(Saved data entries)
|---|

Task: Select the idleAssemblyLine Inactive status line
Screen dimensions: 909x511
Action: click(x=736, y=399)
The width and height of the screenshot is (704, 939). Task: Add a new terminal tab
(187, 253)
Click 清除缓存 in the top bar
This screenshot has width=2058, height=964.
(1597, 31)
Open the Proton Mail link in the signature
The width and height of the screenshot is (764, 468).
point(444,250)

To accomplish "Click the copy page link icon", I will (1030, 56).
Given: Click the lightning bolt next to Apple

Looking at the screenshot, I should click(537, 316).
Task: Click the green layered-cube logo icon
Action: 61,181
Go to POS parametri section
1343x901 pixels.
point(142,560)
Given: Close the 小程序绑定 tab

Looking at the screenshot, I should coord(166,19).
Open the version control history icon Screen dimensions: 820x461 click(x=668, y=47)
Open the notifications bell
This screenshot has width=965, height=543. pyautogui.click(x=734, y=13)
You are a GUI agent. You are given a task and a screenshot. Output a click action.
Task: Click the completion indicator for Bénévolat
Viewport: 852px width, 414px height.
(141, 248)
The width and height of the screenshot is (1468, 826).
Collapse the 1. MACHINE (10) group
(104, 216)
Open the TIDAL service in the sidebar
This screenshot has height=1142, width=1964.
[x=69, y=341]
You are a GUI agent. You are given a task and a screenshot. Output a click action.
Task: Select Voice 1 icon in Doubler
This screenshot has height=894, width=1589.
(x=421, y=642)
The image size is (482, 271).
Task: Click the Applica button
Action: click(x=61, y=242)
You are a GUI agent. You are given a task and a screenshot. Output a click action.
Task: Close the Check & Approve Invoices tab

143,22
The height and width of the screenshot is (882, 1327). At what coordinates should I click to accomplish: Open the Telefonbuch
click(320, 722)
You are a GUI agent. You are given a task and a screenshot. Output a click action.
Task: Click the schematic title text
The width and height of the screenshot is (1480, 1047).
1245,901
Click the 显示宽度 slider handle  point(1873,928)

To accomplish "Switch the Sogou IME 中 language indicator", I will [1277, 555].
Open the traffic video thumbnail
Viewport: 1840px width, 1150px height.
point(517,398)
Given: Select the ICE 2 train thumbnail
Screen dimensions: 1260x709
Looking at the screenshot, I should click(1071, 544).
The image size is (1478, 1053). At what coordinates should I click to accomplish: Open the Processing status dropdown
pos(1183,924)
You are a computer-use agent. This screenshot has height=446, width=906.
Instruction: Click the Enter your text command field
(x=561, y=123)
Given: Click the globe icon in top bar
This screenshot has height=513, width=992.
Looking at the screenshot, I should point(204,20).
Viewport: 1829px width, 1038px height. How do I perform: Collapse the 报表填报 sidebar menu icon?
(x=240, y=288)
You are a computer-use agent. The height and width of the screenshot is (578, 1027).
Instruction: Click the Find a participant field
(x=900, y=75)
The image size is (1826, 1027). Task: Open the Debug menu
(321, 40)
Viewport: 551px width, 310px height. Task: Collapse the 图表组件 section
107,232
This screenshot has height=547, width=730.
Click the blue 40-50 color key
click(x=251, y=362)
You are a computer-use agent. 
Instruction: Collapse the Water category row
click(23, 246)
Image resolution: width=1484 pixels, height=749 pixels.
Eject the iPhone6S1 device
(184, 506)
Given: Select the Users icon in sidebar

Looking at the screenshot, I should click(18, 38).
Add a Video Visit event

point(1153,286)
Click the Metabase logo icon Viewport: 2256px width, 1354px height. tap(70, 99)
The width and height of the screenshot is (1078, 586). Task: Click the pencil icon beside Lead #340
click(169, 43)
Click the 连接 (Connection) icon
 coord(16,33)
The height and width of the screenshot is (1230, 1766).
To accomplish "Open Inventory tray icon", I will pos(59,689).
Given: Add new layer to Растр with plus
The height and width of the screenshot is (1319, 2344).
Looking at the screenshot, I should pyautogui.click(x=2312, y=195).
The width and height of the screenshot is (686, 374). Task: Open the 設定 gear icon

|---|

• **PROBLEM TO WORK ON**:
Look back at the data above. Transcribe exactly the lines starting at the line that contains "This screenshot has height=1142, width=1964." and ending at the line that contains "Given: Click the globe icon in top bar".

• **FINAL ANSWER**:
This screenshot has height=1142, width=1964.
[x=69, y=341]
You are a GUI agent. You are given a task and a screenshot. Output a click action.
Task: Select Voice 1 icon in Doubler
This screenshot has height=894, width=1589.
(x=421, y=642)
The image size is (482, 271).
Task: Click the Applica button
Action: click(x=61, y=242)
You are a GUI agent. You are given a task and a screenshot. Output a click action.
Task: Close the Check & Approve Invoices tab

143,22
The height and width of the screenshot is (882, 1327). At what coordinates should I click to accomplish: Open the Telefonbuch
click(320, 722)
You are a GUI agent. You are given a task and a screenshot. Output a click action.
Task: Click the schematic title text
The width and height of the screenshot is (1480, 1047).
1245,901
Click the 显示宽度 slider handle  point(1873,928)

To accomplish "Switch the Sogou IME 中 language indicator", I will [1277, 555].
Open the traffic video thumbnail
Viewport: 1840px width, 1150px height.
point(517,398)
Given: Select the ICE 2 train thumbnail
Screen dimensions: 1260x709
Looking at the screenshot, I should click(1071, 544).
The image size is (1478, 1053). At what coordinates should I click to accomplish: Open the Processing status dropdown
pos(1183,924)
You are a computer-use agent. This screenshot has height=446, width=906.
Instruction: Click the Enter your text command field
(x=561, y=123)
Given: Click the globe icon in top bar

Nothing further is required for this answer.